Match tools to size: child-height brooms, blunt peelers, light laundry baskets. Lock away chemicals. Show each step once, then let the child try. Rotate jobs weekly so no one gets stuck with the least-liked task. For neurodivergent children, use clear visuals, shorter blocks, and predictable routines; swap noisy chores for quieter equivalents where needed.

Try this tonight

Pick two family jobs for each child and write them on a card. Set a five-minute sand timer. Say exactly what finishing looks like. When the sand runs out, everyone checks off jobs and moves on. Keep the same cards for a week, then adjust.

Extra ideas that build real-world skills

Weekend skill boosts work well: a child who can make eggs can later make a packed lunch; a teen who plans one dinner learns budgeting and food safety. Pair chores with small reflections: what went well, what they’ll change next time. This nudges metacognition — thinking about thinking — which carries over to homework and revision.

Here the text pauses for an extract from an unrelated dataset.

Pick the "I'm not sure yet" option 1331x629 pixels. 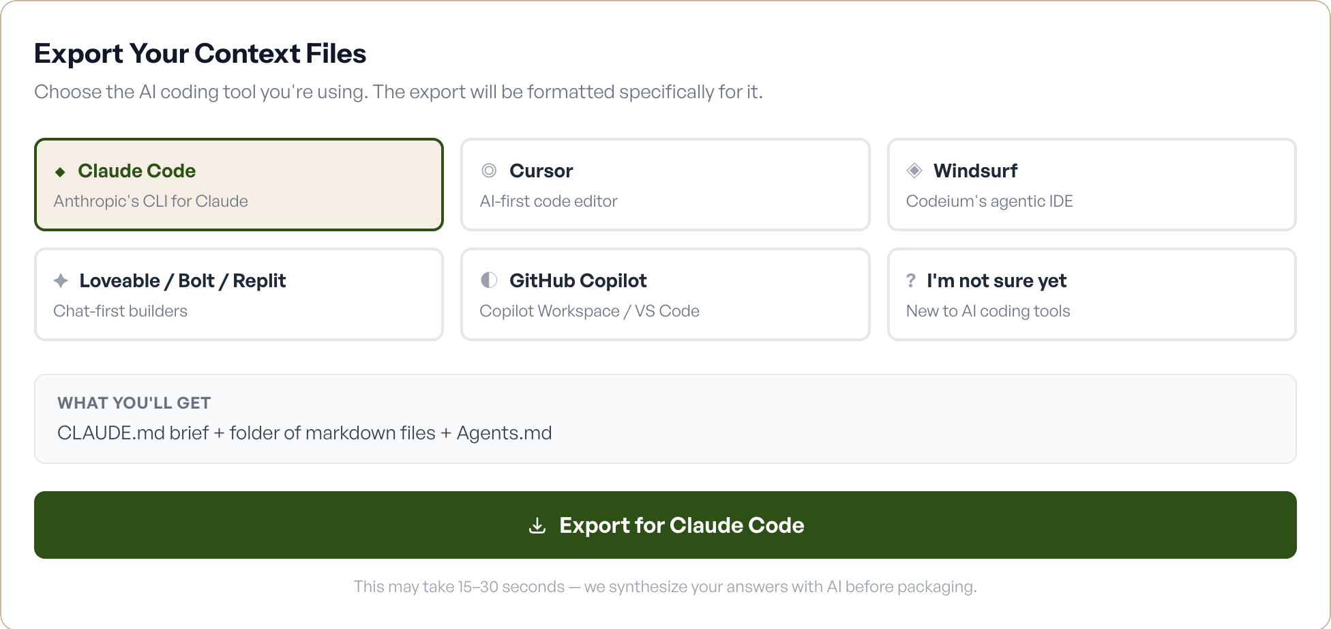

Worried about overloading? Use a simple ratio: for every minute of jobs, there should be at least three minutes of play, reading or rest. Household work becomes a rhythm, not a grind — and children see themselves as needed, capable and trusted.

1 thought on “Are you paying for pocket money wrong? 23 chores your kids aged 2–16 should do before screen time”

  1. Brilliant breakdown! The age-by-age jobs plus ‘first jobs, then screens’ is exactly the kind of clarity my house needed. I tried the two choices + 10-minute timer tonight and my 6-year-old actually finished without a meltdown. Also love the family jobs vs earners split—it keeps the ‘we all contribute’ message while still teaching money. Defintely printing the checklist and sticking it on the fridge.